The stranger turned to look at the two men intruding on his time, his face expressionless, perhaps wondering, whether they were an impending threat or just bothersome tourists. He clenched his teeth and looked back at the ship. The slight scowl gave Borders his answer.

Borders looked at a bulky man, in the age past fifty, where muscle morphed to fat. His khaki Bermuda shorts, baggy at best and a loose blue t-shirt contributed to this reality. Ignoring the two men, the photographer returned to his former interest. Pretending not to notice the snub, Borders stepped up to the railing to take some photos of the aircraft carrier, his part of playing the tourist. After snapping two photos, he looked back at his target. True to his nature, the man had disappeared. Borders looked in both directions, but the deck was clear, nothing moved except tarps, pushed about by strong winds. Hill was still busy snapping photos as if he had never seen a warship before.

Anxious again to set eyes on their quarry, Borders and Hill needed to cross to the other side of the ship and look down at the dock. Perhaps they could catch a glimpse of Panama going ashore. This hopeful sighting became a task easier said than done. The passageway to the other side of the ship was also the entrance to two elevators now crammed with those eager to get to the fourth deck, the exit gangway, as well as others intent on breakfast. Those departing on tours had a sense of panic as crammed elevators left them standing. Old and tired eyes searched for help and leadership. They looked abandoned.

The two men threaded their way through the crowd none the worse for wear as glares gave no physical injuries. The sudden gusts of wind were similar to the other side of the ship. A man chased a hat skimming across the deck like a bowling ball. The hat was winning the race. A number of passengers lined the railing staring at the commotion below. Ten tour buses stood parked in a row, their headlights scowling at the ship. Taxis, limos and vans were parked where they impeded the walkway. Men and women waving posters and cardboard signs yelled for attention, as people scurried left and right, not wanting to be left behind, although the tour buses would not depart for another hour.

Borders craned his neck searching amid floppy hats and waving hands, eventually being rewarded with a glimpse of Panama walking down the gangway. 'Too bad it wasn't a gang plank.' He continued watching - waiting to see which tour bus he would steal him away. To his surprise, Panama passed all the busses and kept walking. Borders felt his surveillance go down the drain.

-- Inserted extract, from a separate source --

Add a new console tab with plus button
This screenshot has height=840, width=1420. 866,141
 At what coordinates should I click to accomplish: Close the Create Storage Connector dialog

It was just too far away for him to catch up. But still he would have to try. He wondered if there was mischief in the air.

A short time later, Borders and Hill stepped off the gangway and followed in his direction. A tour guide filling the space in front of a bus waved a logo of the tour company they had booked. Her sign informed them to go behind the building at the end of the vehicles where they would find the marshaling point. Perhaps Panama was there. They walked past the busses, squeezing between others who came in the opposite direction, where sudden gusts of wind pushed them into apologetic moments.